Women want me. Men want to be with me.

Sheilbh

Quote from: Richard Hakluyt on November 03, 2020, 05:38:19 AM
I am quite shocked by how bad this government is at politics; they keep on making schoolboy errors. Corbyn and crew should hang their heads in shame that they managed to lose to such a shower.
Another example of this - we've seen lots of backbenchers anonymously complaining about how little contact they have with Number 10.

Story today about how Sunak is apparently in daily meetings with groups of backbenchers - they've never had so much contact with a Chancellor/Shadow Chancellor. I do not understand how Number 10 haven't spotted or stopped a senior minister who's been on manouevres the entire year. It's baffling/bizarre. Every announcement he makes, he takes credit for with the graphics he's always releasing on social media like this:


It's crazy. He's letting Johnson take the heat for everything (including economic failures) and then swoops in with policy announcements that he gets the credit for, and he's building a base in the party.
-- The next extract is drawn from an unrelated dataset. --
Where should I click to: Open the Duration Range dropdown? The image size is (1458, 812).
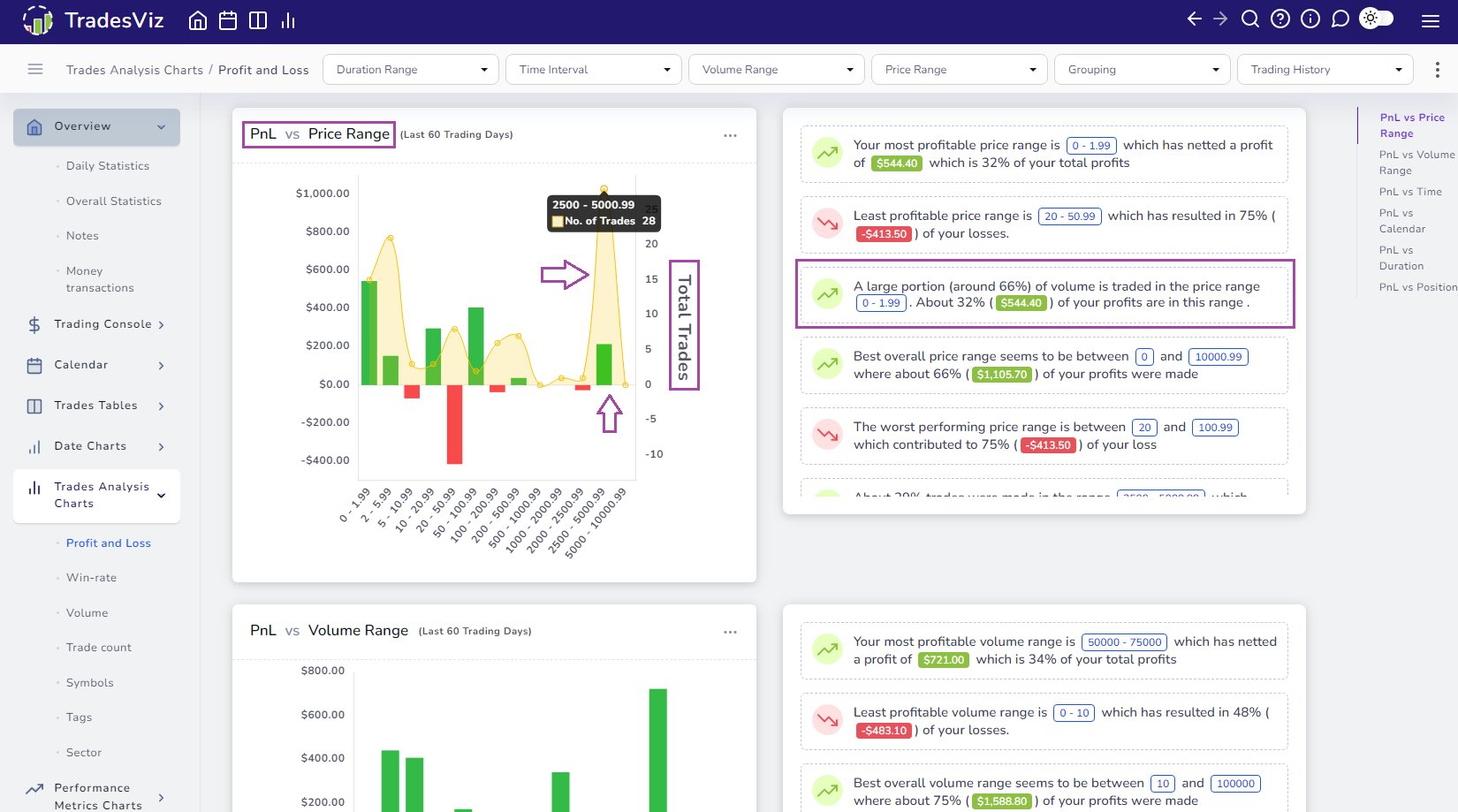(x=411, y=70)
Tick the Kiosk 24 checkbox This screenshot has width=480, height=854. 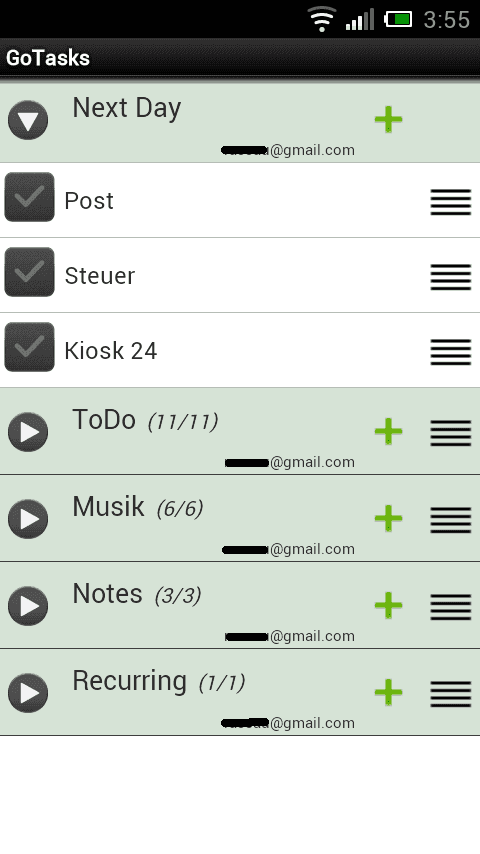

It's just really, really bad basic political management.
Let's bomb Russia!

Richard Hakluyt

I think Sunak needs to move quickly before we get to the multi-year bore of repairing the public finances. But that graphic, pretty damned cheeky really  :D

I also wonder to what extent Johnson wants to carry on being PM. It is a pretty crap job unless one is a genuinely public-spirited person; bad hours, poor pay, dubious status. So much more fun to go back to being a celebrity columnist and after-dinner speaker sniping from the sidelines. He could go back to being popular as well if he did that.